Par ailleurs, en guise de solution aux 42 systèmes de paiement éparpillés à travers l’Afrique, Afreximbank, en partenariat avec la CUA et le Secrétariat de la ZLECAf, avait lancé le Système panafricain de paiement et de règlement (PAPSS), qui domestique tous les paiements commerciaux intra-africains. Afreximbank soutient ce système avec un fonds de règlement de 3 milliards de dollars US. D’ici mai 2024, une plateforme d’échange de monnaies africaines sera également lancée sous les auspices du PAPSS.
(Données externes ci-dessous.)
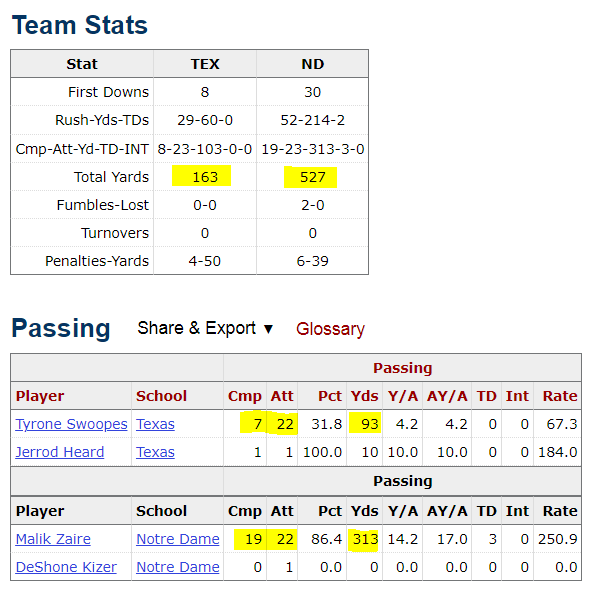
Task: Click the TEX column header
Action: 205,64
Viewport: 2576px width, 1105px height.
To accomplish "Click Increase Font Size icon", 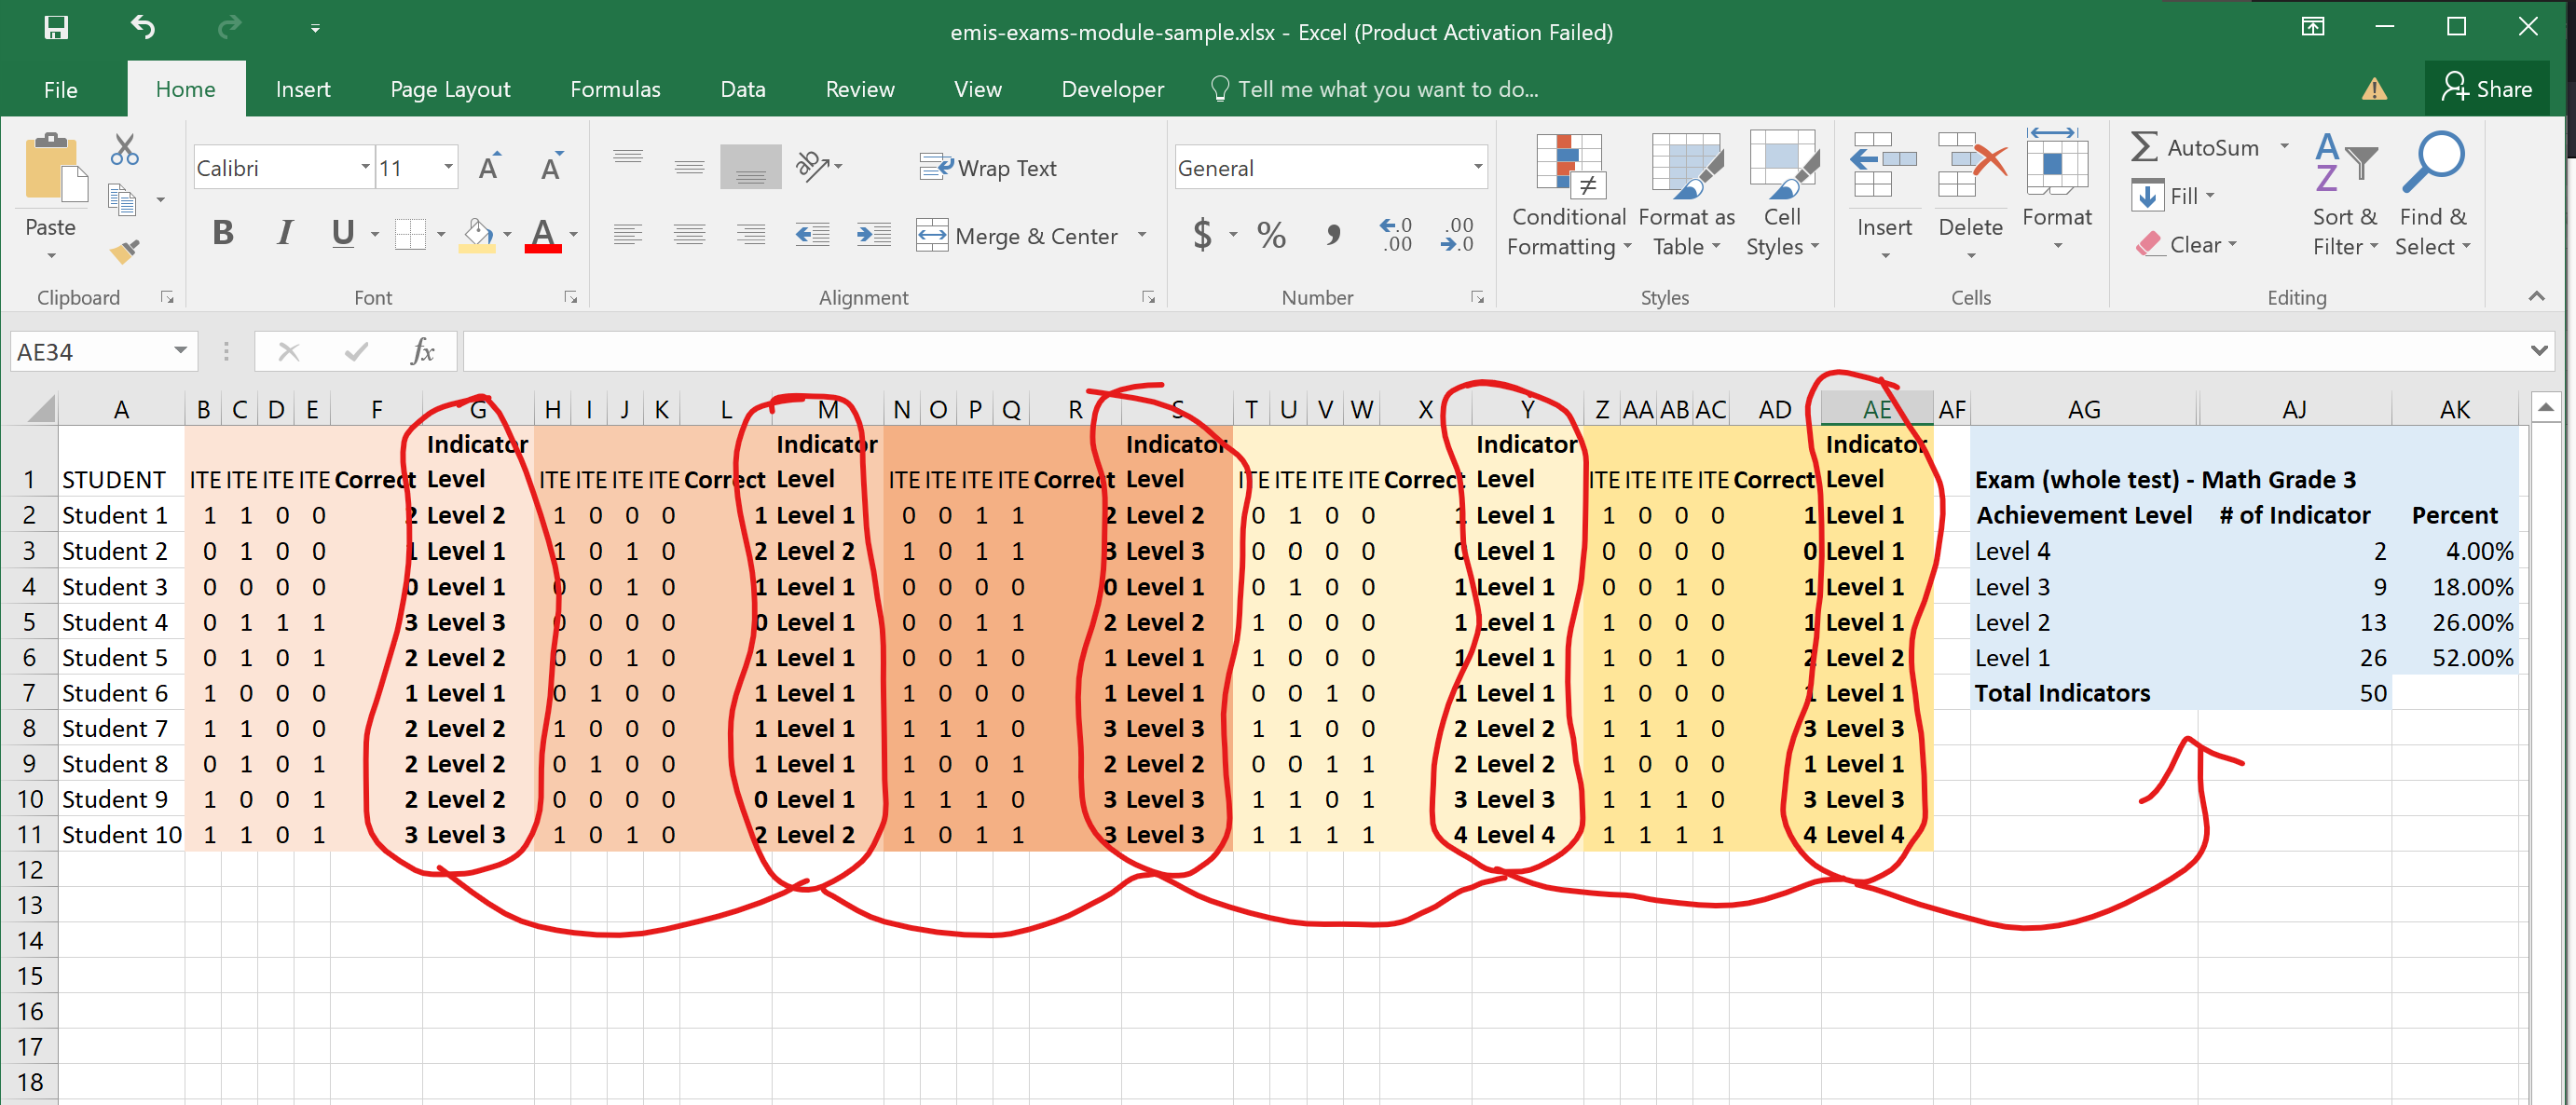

La Banque soutient en outre l’émergence de sociétés de commerce d’exportation (ETC) à travers l’Afrique pour agir en tant qu’agrégateurs afin de créer un volume important d’échanges permettant d’attirer une plus grande valeur et de résister à la concurrence, a-t-il fait savoir. Étant donné que les PME d’Afrique et d’autres régions en développement qui participent directement au commerce mondial doivent rivaliser avec les multinationales et les grandes entreprises, leurs chances de réussite ou de survie sont marginales, voire nulles, a-t-il expliqué.

« Il est désormais possible pour un petit agriculteur du Malawi d’utiliser son téléphone portable pour acheter un film de Nollywood en streaming et de payer en kwacha malawien tandis que le vendeur au Nigeria reçoit des nairas », s’est réjoui le Professeur Oramah. « Nous arrivons au stade où un Égyptien pourra acheter des actions à la bourse nigériane en payant en livres égyptiennes ».